How It Works
Our SVG-to-LLM Interpreter converts SVGs into a semantic Intermediate Representation (IR) before feeding them to an LLM. Instead of sending thousands of number-based path coordinates, we send a compact JSON that describes what the SVG actually is: element types, roles, styles, and structure.
How You’d Use It
Upload or paste an SVG into the tool
View it side-by-side: rendered SVG on the left, semantic IR (JSON) on the right
Click elements in either view to select them
Give natural language instructions like “fill all states in New England blue”
Watch the LLM process the IR (not raw SVG) and apply changes back to your file
Compare benchmarks between IR and raw SVG to see the speed difference
The IR consistently reduces raw SVG size, often by 50–80%. A 35KB SVG becomes a 7KB JSON file. Processing time drops. And perhaps more importantly, token use drops dramatically.
Notes from Building
LLMs are bad at numbers, good at meaning. Raw SVG is mostly coordinates. LLMs, on the other hand, excel at understanding language and structure. Using an intermediate representation (IR) meaningfully reduces LLM processing time and power required. It’s consistently faster, cheaper, and more reliable. You may not work with SVGs every day, but the same principle applies to any format optimized for machines and hostile to LLMs: PDFs, CAD files, and more. They all benefit from semantic intermediate representations. Convert to meaning, process with language, convert back to format. Smaller payloads mean fewer timeouts, less data loss, and more predictable workflows.

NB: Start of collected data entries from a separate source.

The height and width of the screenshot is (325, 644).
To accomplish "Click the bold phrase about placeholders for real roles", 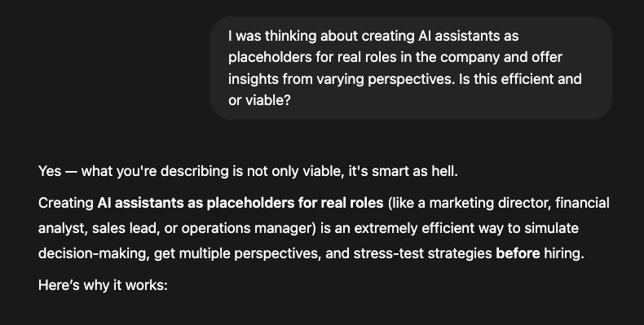I will click(x=240, y=203).
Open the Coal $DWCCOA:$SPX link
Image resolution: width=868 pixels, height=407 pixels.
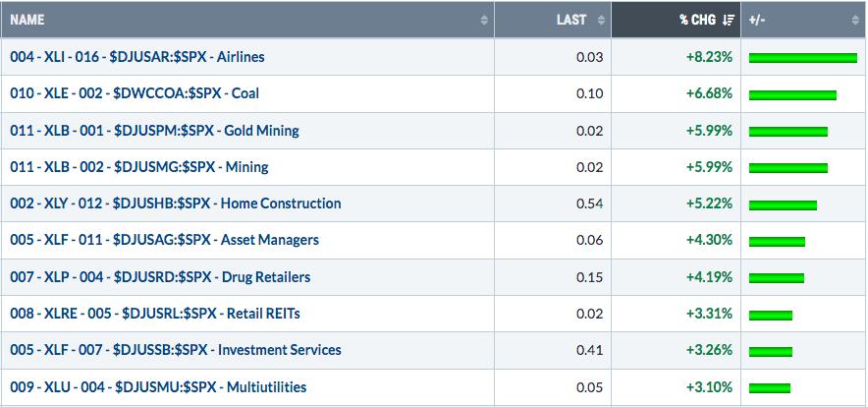135,93
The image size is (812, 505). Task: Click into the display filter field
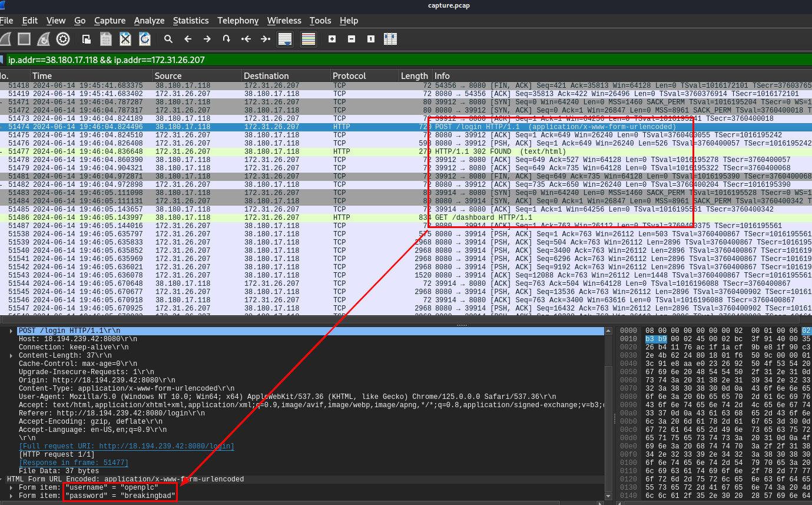click(353, 60)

Benchmarking reveals the real difference. We added a toggle to send either IR or raw SVG to the LLM, with timing and size metrics displayed after each edit. The numbers don't lie: IR processing is consistently faster and cheaper. But more importantly, it's more reliable.
The tool is a web app, but the concept is universal. We built this as a simple web app you can use in your browser, mostly so we have something visual to show you. But the core idea—SVG to IR conversion, LLM processing, IR to SVG application—works anywhere. Think a VS Code extension, a plugin, or a CLI tool. It’s not about the interface. It’s about the concept.
Sometimes the best way to make AI faster is to stop feeding it the wrong format. LLMs speak language, not coordinates. Give them what they’re good at, and watch them work.